Wspomina pan o jakości, mówi się o niej także wtedy, że klub podpisuje umowy z nowymi piłkarzami. Żeby jednak tę jakość wydobyć, bardzo często zawodnicy potrzebują nieco więcej czasu, niektórzy nie są jeszcze gotowi, by od razu dać z siebie 100 proc. Pytanie, jak jest obecnie w Stali? Czy wszyscy sprowadzeni zimą piłkarze są gotowi do walki o utrzymanie?
Oczywiście, że tak, bo my nie mamy marginesu błędu – po prostu nie mamy czasu na dłuższe przygotowanie drużyny. Liczy się tu i teraz. Nowi zawodnicy są gotowi do gry. Zwłaszcza, że pierwsze pięć spotkań w rundzie wiosennej będzie determinowało naszą przyszłość. Sam okres przygotowawczy zimą jest długi, to sześć tygodni, a sprowadzeni zawodnicy w miarę szybko do nas dołączyli.
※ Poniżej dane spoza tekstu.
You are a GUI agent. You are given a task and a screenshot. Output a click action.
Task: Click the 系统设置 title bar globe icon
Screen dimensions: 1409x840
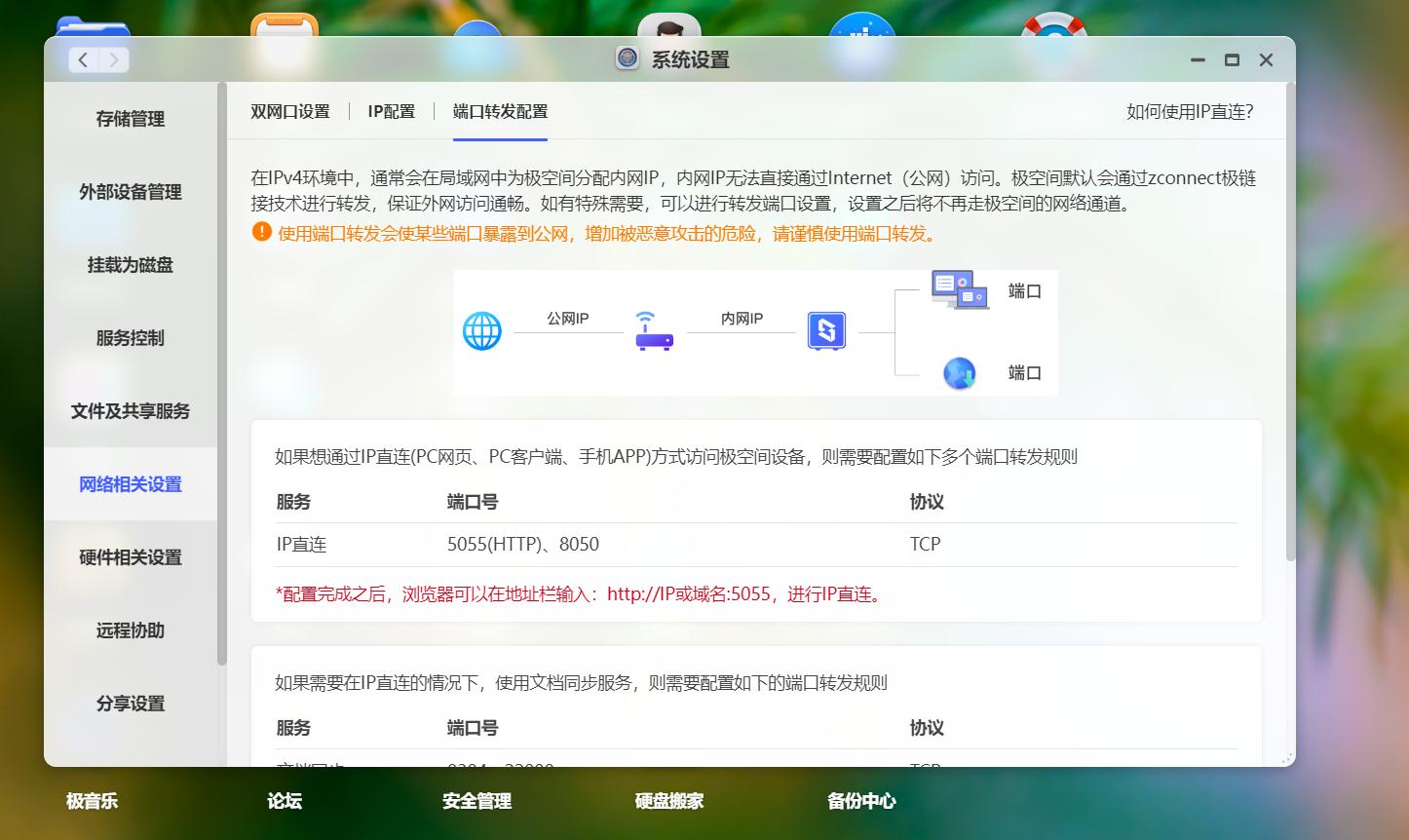click(627, 58)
Nie ma innego wyjścia, my musieliśmy ich przygotować na tu i teraz.
Podobna sytuacja, choć wprawdzie chodzi o klub z dużo większym budżetem: Polonia Warszawa pod wodzą Rafała Smalca zaliczyła dwa awanse z rzędu. Mimo tego, przy słabszych wynikach, Czarne Koszule trenera zmieniły. Nie obawia się pan podobnego scenariusza w Stalowej Woli?
W ogóle się na tym nie skupiam. Robimy wszystko, żeby wygrać najbliższy mecz z Wartą. Dobrze, że zwrócił pan uwagę, że w porównaniu z Polonią Warszawa działamy zdecydowanie na innych prędkościach budżetowych.
Klub w poniedziałek rano ogłosił, że nowym piłkarzem Stali został napastnik Jonathan Junior, który ekspresowo opuścił szeregi Radomiaka. Odetchnął pan z ulgą, że udało się sprowadzić nowego napastnika?
Saga z poszukiwaniem napastnika skończyła się w przedostatnim dniu okna transferowego, ale pozyskaliśmy naprawdę jakościowego piłkarza. To bardzo dobrze, bo oglądaliśmy na pewno kilkudziesięciu napastników, blisko "stówki" na tę pozycję. Jonathan jest zawodnikiem, którego można ocenić jako jednego z najlepszych wśród tych, których oglądaliśmy i którzy byli dostępni. Tym bardziej się cieszę, bo długo wydawało się, że zawodnik takiego kalibru będzie dla nas niedostępny, ale na szczęście udało się zrealizować taki transfer.